Dziś powierzono pomocnikowi jednak więcej innych zadań, był taką ostatnią instancją przed linią defensywy swojego zespołu i głównie musiał skupić się na destrukcji. Od takiego człowieka koledzy i trener oczekują pewności, to on ma gasić pożary, a nie je wzniecać. I rzeczywiście, Krychowiak grał spokojnie, na przykład podawał z dobrą skutecznością – do tyłu 100% celności, do przodu 70%, tylko dwukrotnie wybijał piłkę na oślep. Nie faulował głupio, nie prowokował stałych fragmentów blisko własnej szesnastki, cztery razy udało mu się odebrać piłkę czyściutko. Co więcej, w całym spotkaniu wykonał skromne dwa wślizgi. O czym to świadczy? Rzadko kiedy był spóźniony, taka interwencja to przecież ostateczność, decydujesz się na nią, gdy nie masz lepszego wyjścia. Pojedynki powietrzne? Też jest dobrze – wygrywał w ten sposób sześć z ośmiu starć.

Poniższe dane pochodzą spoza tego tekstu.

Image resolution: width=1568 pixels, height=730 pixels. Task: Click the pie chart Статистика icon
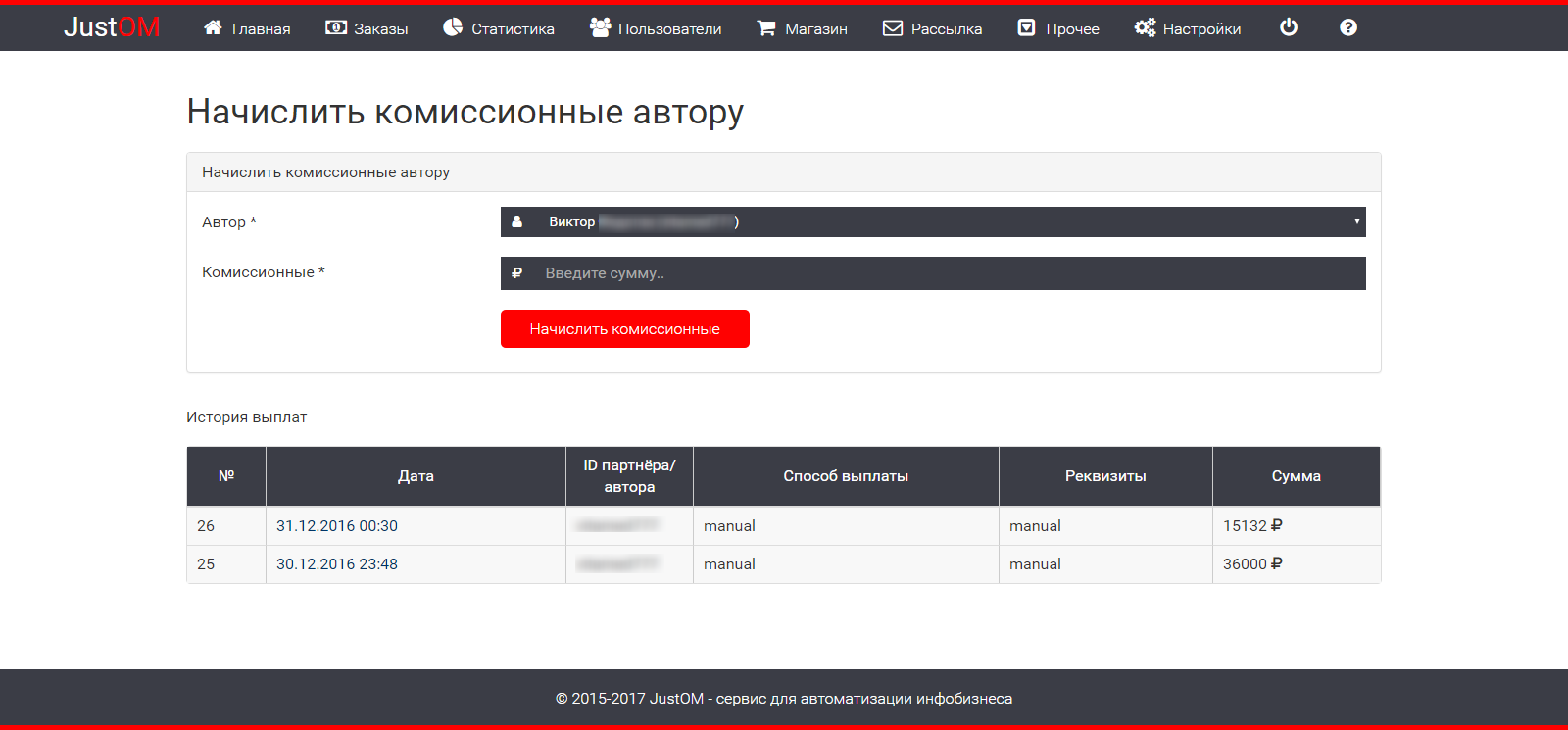[x=453, y=27]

Można więc powiedzieć – bohater drugiego planu. I co, postawić tutaj kropkę? Chcielibyśmy, ale jakieś błędy jednak też się zdarzyły.
Wszystkie poważniejsze w pierwszej połowie. Raz uciekł mu Firmino na środku boiska, ale tu bez większych konsekwencji – odnotować jednak trzeba, bo stało się to zdecydowanie za łatwo, praktycznie bez zwodu. Kolejna sytuacja, w której mógł zachować się lepiej to też spotkanie z Brazylijczykiem: zebrał on drugą piłkę, znów łatwo zgubił Polaka i innego zawodnika Sevilli, oddał futbolówkę dalej, ostatecznie akcja skończyła się fenomenalnym golem Sturridge’a. Nie chcemy powiedzieć, że Krychowiak za tę bramkę odpowiada, nic z tych rzeczy, ale w pewnym momencie był trochę spóźniony.
No i trzecia sytuacja – ewidentna jedenastka za zagranie ręką w polu karnym. Pomocnik stoi nisko na nogach, ale ręce ma rozstawione, jak bramkarz przy wyjściu do sytuacji sam na sam – stara się nie zostawić wolnego miejsca na podanie i strzał. Podanie poszło, ale zostało zablokowane. Karny bez dwóch zdań.
Jednak ogólnie, pozytywny występ. Pewnie mniej więcej takiego będzie oczekiwał Nawałka w starciu z Niemcami.